EXERCISE 1:
Decide whether each statement agrees with the article on the code-breaking algorithm. Answer yes or no for each, and quote the words of the article that settle it.
(a) The program identified 80 percent of the words in the novel.
(b) The spaces in the novel were kept, and only the punctuation was removed.
(c) The novel used in the test was published in 1816.
EXERCISE 2: Retype part of the article on the code-breaking algorithm, starting at the words "It is hoped" and ending after the words "sequences and genes.".
EXERCISE 3:
Answer these questions from the article on the code-breaking algorithm.
(a) About how many letters does the genetic sequence in the human body contain?
(b) How much DNA is fitted into the nucleus of a human cell?
(c) What field is Clive Beggs a professor of?

DOCUMENT SECTION:
══════
A code-breaking programme which could hold the key to unlocking some of nature's most hidden medical secrets has been road-tested on a Jane Austen novel.

It is hoped the algorithm developed by the University of Bradford's Professor Simon Shepherd will reveal the mysteries of our genes and pave the way towards new treatments and drugs for diseases sooner than expected.

And it is being tested on the novel Emma, published in 1816.

The classic tale of Emma Woodhouse and her attempts at matchmaking in polite Regency English society could help scientists further understand the complexities of DNA sequences and genes.

Mr Shepherd, a professor of computational mathematics, has been working on genomics with Professor Clive Beggs, a professor of medical technology, and Dr Sue Jones, a lecturer in biomedical science, in Bradford's Medical Biophysics Research Group.

To test the algorithm Mr Shepherd ran it through the text of the novel which has had numerous big-screen adaptations including a Hollywood version with Gwyneth Paltrow as the eponymous heroine.

All spaces and punctuation were removed - converting the revered literary text into a string of unintelligible letters.

But when Mr Shepherd tested the algorithm on Austen he found the programme succeeded in recognising patterns of letters, identifying 80 per cent of the words, and separated them back into sentences.

He now believes that the programme can be applied to the genetic sequence in the human body which contains around three billion letters and has so far baffled scientists trying to interpret it.

It is thought cellular processes might be regulated and controlled by uncracked codes which the algorithm might be able to decipher.

The research will be part of the massive Human Genome Project which sees scientists all over the world trying to map the codes of the entire human genome, which includes billions of DNA sequences making up thousands of genes Mr Shepherd said: "We are treating DNA as we used to treat problems in intelligence. We want to break the code at the most fundamental level."

He said about two metres of DNA was fitted into the nucleus of a human cell.

The nucleus is just a few micrometres in diameter, meaning the DNA is packed together with proteins in a complex hierarchy of "folding back and wrapping around".

Mr Shepherd said: "The protein folding problem is regarded as one of the three grand challenges of 21st century science.

"Its resolution is crucial to the development of the new drugs and medical therapies that the Human Genome project promises one day to deliver."

He said he hoped to get results from a combination of elements including numerate sciences such as mathematics and engineering and an expert knowledge of biochemistry at a cellular level.
══════
SUPPLIED MATERIAL:
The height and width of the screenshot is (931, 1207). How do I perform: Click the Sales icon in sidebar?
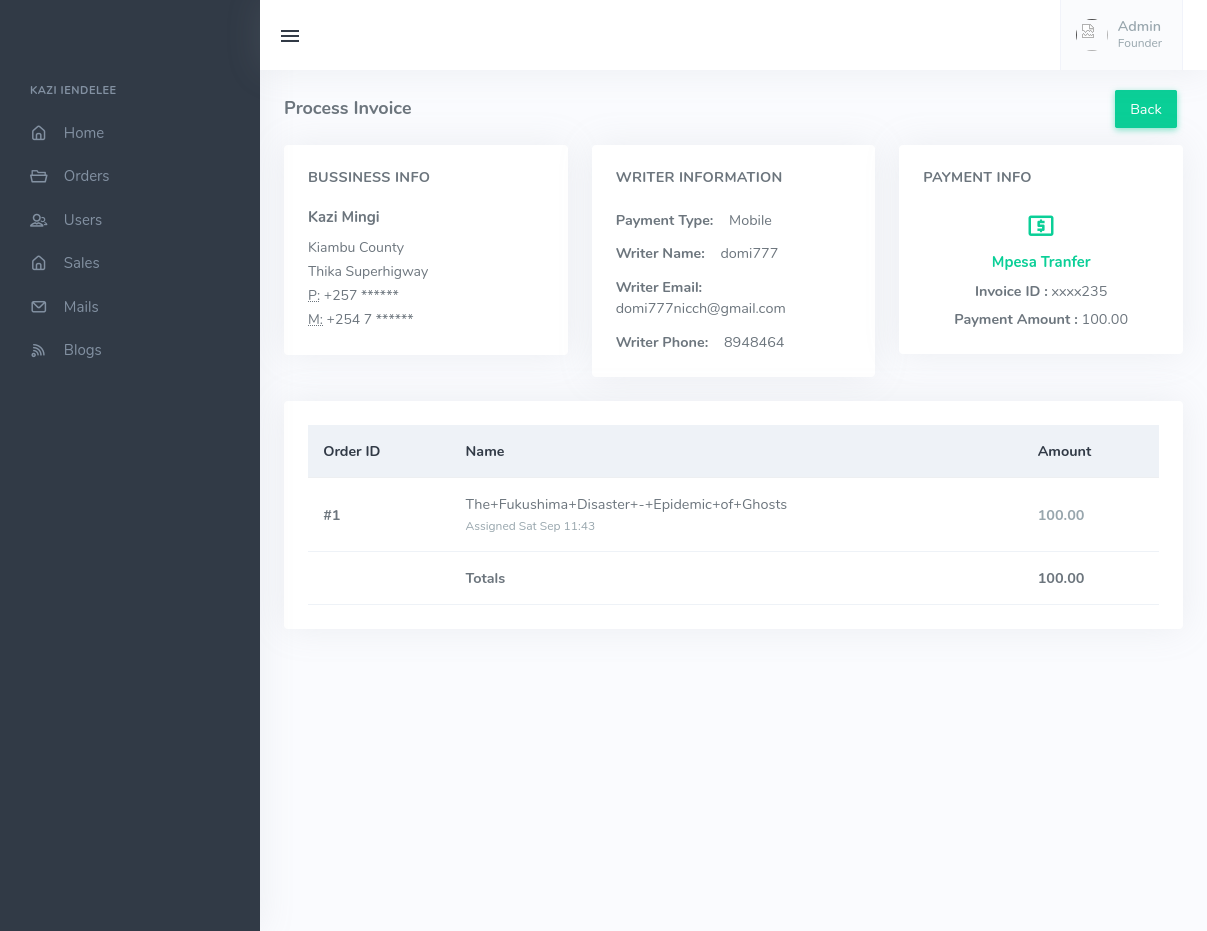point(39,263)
══════
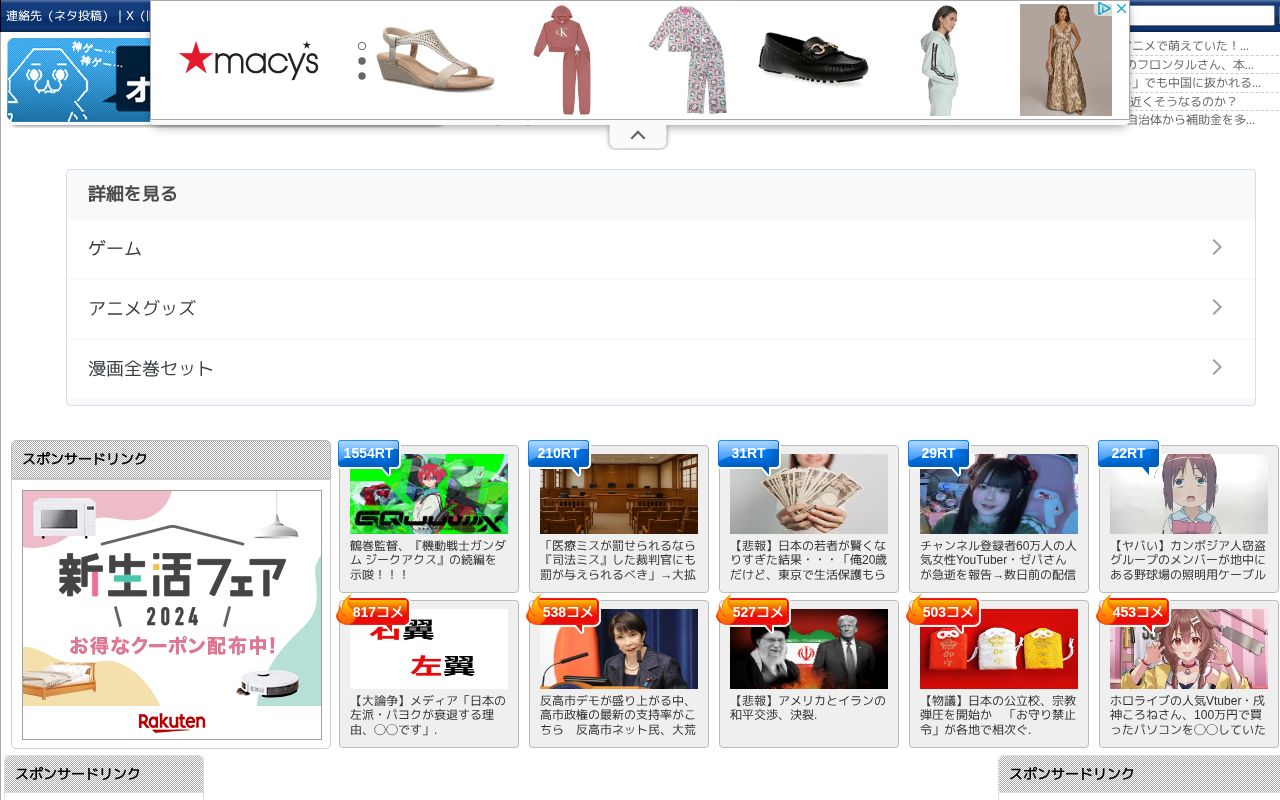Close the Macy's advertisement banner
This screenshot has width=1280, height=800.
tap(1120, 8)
══════
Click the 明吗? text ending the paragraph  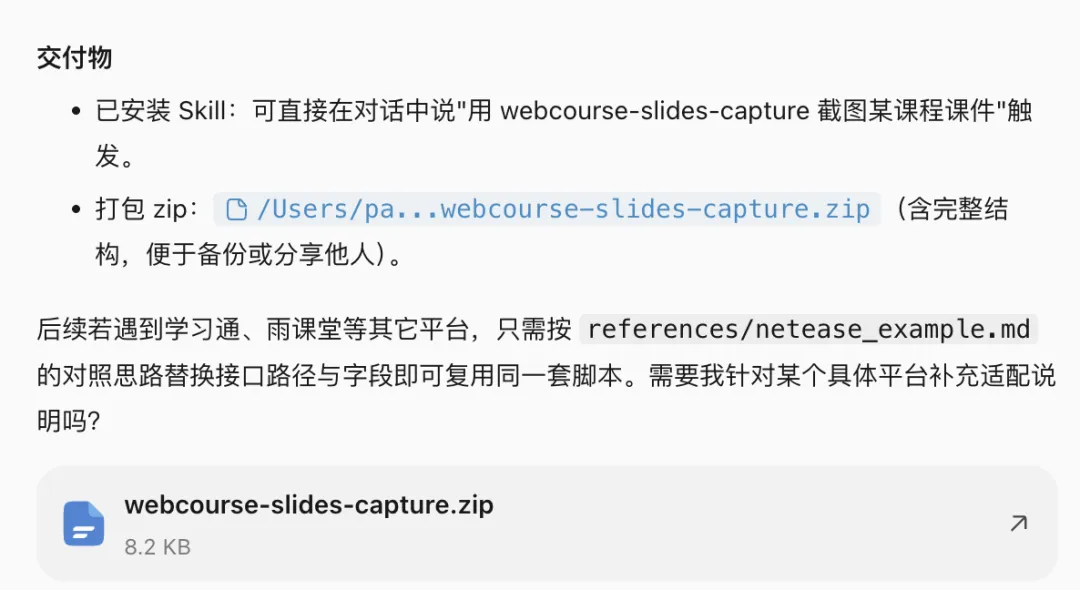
══════
WRITTEN RESPONSE 1:
(a) Yes: "identifying 80 per cent of the words"
(b) No: "All spaces and punctuation were removed"
(c) Yes: "published in 1816"

WRITTEN RESPONSE 2:
It is hoped the algorithm developed by the University of Bradford's Professor Simon Shepherd will reveal the mysteries of our genes and pave the way towards new treatments and drugs for diseases sooner than expected.

And it is being tested on the novel Emma, published in 1816.

The classic tale of Emma Woodhouse and her attempts at matchmaking in polite Regency English society could help scientists further understand the complexities of DNA sequences and genes.

WRITTEN RESPONSE 3:
(a) Around three billion letters.
(b) About two meters of DNA.
(c) Medical technology.